[Records]
::::::::

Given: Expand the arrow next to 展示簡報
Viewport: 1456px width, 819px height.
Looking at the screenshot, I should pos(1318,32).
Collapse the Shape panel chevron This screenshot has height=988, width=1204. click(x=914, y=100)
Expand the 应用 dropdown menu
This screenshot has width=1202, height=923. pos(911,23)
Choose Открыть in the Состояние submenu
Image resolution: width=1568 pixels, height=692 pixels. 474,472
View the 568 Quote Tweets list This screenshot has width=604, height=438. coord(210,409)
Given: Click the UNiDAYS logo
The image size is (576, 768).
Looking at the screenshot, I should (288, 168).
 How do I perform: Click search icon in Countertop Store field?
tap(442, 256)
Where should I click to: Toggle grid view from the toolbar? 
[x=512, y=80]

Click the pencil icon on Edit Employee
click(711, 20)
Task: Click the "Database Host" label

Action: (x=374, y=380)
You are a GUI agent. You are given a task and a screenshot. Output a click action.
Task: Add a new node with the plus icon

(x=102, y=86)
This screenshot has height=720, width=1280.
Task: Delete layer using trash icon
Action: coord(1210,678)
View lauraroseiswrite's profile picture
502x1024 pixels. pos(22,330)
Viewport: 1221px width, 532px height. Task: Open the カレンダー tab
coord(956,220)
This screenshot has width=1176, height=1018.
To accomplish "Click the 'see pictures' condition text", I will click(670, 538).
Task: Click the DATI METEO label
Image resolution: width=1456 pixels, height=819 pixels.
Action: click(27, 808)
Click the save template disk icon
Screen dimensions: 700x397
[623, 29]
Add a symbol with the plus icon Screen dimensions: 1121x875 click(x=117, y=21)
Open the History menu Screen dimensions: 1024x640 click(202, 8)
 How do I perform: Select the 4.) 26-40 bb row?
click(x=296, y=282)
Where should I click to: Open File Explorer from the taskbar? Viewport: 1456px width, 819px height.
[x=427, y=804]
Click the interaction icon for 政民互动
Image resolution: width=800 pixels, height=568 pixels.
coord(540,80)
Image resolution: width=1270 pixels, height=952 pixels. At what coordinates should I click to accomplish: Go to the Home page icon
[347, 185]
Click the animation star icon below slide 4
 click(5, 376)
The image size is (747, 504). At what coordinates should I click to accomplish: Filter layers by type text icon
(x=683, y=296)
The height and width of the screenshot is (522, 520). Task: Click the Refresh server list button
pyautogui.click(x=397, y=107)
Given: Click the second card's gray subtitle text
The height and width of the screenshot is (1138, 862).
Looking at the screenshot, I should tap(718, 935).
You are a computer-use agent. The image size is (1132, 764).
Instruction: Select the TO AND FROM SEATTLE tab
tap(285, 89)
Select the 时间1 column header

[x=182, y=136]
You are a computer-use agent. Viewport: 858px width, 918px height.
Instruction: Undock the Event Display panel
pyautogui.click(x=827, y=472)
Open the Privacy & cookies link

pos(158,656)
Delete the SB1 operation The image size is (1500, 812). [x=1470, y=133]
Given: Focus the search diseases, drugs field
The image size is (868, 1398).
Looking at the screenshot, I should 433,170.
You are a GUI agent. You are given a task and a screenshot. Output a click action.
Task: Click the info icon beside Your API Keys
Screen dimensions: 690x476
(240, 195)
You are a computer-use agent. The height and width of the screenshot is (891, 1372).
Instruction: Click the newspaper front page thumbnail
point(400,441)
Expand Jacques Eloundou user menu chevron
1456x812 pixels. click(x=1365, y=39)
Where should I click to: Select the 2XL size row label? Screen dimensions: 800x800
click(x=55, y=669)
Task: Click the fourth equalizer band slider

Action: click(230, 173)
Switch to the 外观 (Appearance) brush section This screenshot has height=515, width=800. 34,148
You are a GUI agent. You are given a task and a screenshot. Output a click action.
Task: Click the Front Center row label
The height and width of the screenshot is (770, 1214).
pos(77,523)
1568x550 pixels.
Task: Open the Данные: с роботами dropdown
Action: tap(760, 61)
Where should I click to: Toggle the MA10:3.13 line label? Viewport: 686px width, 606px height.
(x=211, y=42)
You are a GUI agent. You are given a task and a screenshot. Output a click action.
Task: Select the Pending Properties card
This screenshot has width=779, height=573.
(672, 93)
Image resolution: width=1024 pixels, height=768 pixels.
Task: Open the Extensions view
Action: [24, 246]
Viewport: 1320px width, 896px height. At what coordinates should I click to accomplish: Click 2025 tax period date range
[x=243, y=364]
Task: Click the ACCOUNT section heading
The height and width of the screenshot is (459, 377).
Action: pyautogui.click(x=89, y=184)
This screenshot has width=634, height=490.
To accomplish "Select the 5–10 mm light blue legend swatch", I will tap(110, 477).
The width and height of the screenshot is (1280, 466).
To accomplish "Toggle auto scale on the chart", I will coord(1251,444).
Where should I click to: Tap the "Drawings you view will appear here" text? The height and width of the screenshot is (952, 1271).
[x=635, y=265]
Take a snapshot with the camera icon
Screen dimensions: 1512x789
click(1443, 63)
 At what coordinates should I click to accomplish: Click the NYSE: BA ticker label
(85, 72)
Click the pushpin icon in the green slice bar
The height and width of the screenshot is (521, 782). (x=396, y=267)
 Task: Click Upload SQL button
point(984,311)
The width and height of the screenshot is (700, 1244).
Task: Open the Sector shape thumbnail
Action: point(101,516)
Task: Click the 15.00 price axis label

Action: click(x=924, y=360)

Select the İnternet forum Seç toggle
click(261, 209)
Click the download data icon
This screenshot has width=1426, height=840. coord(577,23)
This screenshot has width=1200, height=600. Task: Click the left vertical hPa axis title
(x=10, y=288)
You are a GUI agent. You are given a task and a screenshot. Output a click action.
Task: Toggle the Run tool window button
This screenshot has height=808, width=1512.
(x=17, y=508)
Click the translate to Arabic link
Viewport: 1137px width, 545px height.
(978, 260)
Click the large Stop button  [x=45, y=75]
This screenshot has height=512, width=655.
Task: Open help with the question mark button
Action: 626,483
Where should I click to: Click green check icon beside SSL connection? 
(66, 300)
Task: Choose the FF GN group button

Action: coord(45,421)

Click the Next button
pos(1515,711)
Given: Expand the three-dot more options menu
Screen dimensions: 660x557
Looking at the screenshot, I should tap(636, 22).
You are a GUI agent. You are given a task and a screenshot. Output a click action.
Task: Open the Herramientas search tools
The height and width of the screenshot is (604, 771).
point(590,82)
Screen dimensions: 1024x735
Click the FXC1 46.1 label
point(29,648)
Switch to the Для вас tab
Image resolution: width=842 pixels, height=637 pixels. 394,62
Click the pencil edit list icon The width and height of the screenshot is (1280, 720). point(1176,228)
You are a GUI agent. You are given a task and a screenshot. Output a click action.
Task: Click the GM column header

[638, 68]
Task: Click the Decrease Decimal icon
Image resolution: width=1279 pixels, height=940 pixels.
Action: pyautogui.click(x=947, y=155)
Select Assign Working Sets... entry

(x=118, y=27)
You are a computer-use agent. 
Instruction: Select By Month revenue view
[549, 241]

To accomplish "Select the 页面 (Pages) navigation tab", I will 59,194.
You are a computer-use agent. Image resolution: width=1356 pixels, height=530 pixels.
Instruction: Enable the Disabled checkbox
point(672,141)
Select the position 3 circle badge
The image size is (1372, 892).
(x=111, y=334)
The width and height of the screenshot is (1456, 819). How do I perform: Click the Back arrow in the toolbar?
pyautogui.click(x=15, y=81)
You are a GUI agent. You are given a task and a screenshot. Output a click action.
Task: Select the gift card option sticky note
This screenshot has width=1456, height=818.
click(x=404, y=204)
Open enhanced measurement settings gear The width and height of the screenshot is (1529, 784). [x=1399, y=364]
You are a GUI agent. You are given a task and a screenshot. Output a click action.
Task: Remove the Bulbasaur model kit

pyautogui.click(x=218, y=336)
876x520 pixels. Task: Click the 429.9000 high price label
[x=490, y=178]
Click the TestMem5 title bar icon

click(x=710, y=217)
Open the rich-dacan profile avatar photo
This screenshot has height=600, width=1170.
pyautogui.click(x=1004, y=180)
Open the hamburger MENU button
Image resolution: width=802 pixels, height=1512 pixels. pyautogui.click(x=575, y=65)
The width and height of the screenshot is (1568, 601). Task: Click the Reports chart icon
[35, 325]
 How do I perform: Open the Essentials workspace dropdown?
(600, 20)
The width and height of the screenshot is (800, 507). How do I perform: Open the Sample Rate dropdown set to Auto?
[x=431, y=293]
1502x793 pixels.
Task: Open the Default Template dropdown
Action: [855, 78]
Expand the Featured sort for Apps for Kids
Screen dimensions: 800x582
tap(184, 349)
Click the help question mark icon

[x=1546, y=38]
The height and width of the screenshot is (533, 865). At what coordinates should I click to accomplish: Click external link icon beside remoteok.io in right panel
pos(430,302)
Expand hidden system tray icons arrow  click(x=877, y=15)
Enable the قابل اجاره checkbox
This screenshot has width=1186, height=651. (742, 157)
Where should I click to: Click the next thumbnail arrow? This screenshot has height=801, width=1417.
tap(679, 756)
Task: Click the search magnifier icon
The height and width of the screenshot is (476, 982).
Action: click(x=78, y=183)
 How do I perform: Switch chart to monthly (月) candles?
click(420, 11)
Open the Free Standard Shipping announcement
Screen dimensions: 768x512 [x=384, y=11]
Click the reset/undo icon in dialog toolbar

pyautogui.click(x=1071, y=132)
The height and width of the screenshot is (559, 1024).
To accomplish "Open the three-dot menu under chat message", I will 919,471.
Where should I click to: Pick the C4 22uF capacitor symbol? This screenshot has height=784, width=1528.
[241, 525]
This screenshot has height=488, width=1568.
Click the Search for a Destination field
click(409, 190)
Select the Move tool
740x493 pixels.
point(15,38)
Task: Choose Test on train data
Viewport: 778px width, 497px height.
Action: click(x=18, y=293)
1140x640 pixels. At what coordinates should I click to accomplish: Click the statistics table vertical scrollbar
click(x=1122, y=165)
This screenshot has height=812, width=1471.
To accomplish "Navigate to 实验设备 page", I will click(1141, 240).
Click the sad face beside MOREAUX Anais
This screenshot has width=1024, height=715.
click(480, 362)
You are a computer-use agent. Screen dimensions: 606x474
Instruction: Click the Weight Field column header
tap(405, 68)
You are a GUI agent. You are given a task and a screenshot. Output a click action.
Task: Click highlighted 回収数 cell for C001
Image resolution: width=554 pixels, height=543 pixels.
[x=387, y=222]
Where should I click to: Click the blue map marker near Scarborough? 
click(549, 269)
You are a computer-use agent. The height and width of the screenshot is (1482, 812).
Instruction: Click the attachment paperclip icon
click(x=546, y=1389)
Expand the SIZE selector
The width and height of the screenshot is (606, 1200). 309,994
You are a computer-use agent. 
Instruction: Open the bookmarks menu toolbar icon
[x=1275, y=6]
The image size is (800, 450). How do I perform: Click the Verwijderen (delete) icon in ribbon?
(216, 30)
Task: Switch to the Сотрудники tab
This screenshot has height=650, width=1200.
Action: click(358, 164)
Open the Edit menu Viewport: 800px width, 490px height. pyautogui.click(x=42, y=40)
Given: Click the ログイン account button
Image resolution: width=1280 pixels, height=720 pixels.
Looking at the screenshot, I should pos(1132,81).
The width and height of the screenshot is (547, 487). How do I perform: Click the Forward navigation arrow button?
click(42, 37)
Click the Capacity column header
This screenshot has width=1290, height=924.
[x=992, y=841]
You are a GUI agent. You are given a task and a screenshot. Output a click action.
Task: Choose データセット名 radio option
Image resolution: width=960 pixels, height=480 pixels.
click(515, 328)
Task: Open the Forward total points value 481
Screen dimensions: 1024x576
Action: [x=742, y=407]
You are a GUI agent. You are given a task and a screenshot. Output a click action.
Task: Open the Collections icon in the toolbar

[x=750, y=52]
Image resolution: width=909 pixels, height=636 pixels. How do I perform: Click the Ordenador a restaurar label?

::::::::

■ **TO DO**:
Quote the listing from the line containing "Given: Click the second" to the line containing "[x=182, y=136]", including both of those lines.

■ **FINAL RESULT**:
Given: Click the second card's gray subtitle text
The height and width of the screenshot is (1138, 862).
Looking at the screenshot, I should tap(718, 935).
You are a computer-use agent. The image size is (1132, 764).
Instruction: Select the TO AND FROM SEATTLE tab
tap(285, 89)
Select the 时间1 column header

[x=182, y=136]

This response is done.